ASSIGNMENT
The answer must restate the records below word for word.

INFORMATION
----
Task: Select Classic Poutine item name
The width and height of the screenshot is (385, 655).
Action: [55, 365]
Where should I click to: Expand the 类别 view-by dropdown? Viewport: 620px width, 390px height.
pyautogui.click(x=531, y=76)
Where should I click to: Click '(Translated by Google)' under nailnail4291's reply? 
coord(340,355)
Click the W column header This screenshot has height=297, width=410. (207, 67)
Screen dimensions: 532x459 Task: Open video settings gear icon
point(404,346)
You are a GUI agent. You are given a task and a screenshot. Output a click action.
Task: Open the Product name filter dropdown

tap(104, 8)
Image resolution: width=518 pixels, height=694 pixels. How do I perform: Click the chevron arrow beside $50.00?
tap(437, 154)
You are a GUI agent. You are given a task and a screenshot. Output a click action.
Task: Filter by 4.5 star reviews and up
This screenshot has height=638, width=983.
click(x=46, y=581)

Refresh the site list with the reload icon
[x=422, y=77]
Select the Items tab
----
WRITTEN RESPONSE
Task: Select Classic Poutine item name
The width and height of the screenshot is (385, 655).
Action: [55, 365]
Where should I click to: Expand the 类别 view-by dropdown? Viewport: 620px width, 390px height.
pyautogui.click(x=531, y=76)
Where should I click to: Click '(Translated by Google)' under nailnail4291's reply? 
coord(340,355)
Click the W column header This screenshot has height=297, width=410. (207, 67)
Screen dimensions: 532x459 Task: Open video settings gear icon
point(404,346)
You are a GUI agent. You are given a task and a screenshot. Output a click action.
Task: Open the Product name filter dropdown

tap(104, 8)
Image resolution: width=518 pixels, height=694 pixels. How do I perform: Click the chevron arrow beside $50.00?
tap(437, 154)
You are a GUI agent. You are given a task and a screenshot. Output a click action.
Task: Filter by 4.5 star reviews and up
This screenshot has height=638, width=983.
click(x=46, y=581)

Refresh the site list with the reload icon
[x=422, y=77]
Select the Items tab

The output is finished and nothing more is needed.